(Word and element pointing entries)
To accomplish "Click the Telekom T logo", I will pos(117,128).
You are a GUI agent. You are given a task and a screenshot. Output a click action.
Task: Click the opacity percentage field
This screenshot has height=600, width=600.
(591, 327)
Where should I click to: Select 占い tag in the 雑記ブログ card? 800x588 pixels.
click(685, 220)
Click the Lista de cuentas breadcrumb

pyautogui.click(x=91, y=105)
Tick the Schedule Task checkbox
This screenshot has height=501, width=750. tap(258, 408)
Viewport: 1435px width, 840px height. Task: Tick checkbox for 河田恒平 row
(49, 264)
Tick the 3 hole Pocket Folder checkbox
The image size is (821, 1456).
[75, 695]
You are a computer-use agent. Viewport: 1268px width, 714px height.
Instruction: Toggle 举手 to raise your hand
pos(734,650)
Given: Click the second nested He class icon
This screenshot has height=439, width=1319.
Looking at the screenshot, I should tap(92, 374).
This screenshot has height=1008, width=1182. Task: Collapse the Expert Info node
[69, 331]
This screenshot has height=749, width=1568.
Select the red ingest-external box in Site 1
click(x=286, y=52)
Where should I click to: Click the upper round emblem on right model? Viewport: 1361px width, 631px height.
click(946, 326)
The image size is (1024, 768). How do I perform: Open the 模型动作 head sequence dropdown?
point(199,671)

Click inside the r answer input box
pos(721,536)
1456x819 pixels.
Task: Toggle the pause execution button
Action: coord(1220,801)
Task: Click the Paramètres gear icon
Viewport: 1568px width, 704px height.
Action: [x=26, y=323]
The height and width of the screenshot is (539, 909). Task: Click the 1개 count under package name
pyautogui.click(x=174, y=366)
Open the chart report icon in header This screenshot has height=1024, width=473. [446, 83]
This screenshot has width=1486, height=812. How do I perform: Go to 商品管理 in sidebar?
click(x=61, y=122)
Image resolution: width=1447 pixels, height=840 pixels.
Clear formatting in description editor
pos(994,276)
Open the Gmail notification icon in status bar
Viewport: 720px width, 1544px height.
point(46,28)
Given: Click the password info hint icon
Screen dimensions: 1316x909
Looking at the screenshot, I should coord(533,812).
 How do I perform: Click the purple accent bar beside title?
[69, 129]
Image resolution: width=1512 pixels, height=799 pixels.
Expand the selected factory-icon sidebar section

Required task –
Reproduce each line of the records above verbatim, in the same order.

Exercise result –
To accomplish "Click the Telekom T logo", I will pos(117,128).
You are a GUI agent. You are given a task and a screenshot. Output a click action.
Task: Click the opacity percentage field
This screenshot has height=600, width=600.
(591, 327)
Where should I click to: Select 占い tag in the 雑記ブログ card? 800x588 pixels.
click(685, 220)
Click the Lista de cuentas breadcrumb

pyautogui.click(x=91, y=105)
Tick the Schedule Task checkbox
This screenshot has height=501, width=750. tap(258, 408)
Viewport: 1435px width, 840px height. Task: Tick checkbox for 河田恒平 row
(49, 264)
Tick the 3 hole Pocket Folder checkbox
The image size is (821, 1456).
[75, 695]
You are a computer-use agent. Viewport: 1268px width, 714px height.
Instruction: Toggle 举手 to raise your hand
pos(734,650)
Given: Click the second nested He class icon
This screenshot has height=439, width=1319.
Looking at the screenshot, I should tap(92, 374).
This screenshot has height=1008, width=1182. Task: Collapse the Expert Info node
[69, 331]
This screenshot has height=749, width=1568.
Select the red ingest-external box in Site 1
click(x=286, y=52)
Where should I click to: Click the upper round emblem on right model? Viewport: 1361px width, 631px height.
click(946, 326)
The image size is (1024, 768). How do I perform: Open the 模型动作 head sequence dropdown?
point(199,671)

Click inside the r answer input box
pos(721,536)
1456x819 pixels.
Task: Toggle the pause execution button
Action: coord(1220,801)
Task: Click the Paramètres gear icon
Viewport: 1568px width, 704px height.
Action: [x=26, y=323]
The height and width of the screenshot is (539, 909). Task: Click the 1개 count under package name
pyautogui.click(x=174, y=366)
Open the chart report icon in header This screenshot has height=1024, width=473. [446, 83]
This screenshot has width=1486, height=812. How do I perform: Go to 商品管理 in sidebar?
click(x=61, y=122)
Image resolution: width=1447 pixels, height=840 pixels.
Clear formatting in description editor
pos(994,276)
Open the Gmail notification icon in status bar
Viewport: 720px width, 1544px height.
point(46,28)
Given: Click the password info hint icon
Screen dimensions: 1316x909
Looking at the screenshot, I should coord(533,812).
 How do I perform: Click the purple accent bar beside title?
[69, 129]
Image resolution: width=1512 pixels, height=799 pixels.
Expand the selected factory-icon sidebar section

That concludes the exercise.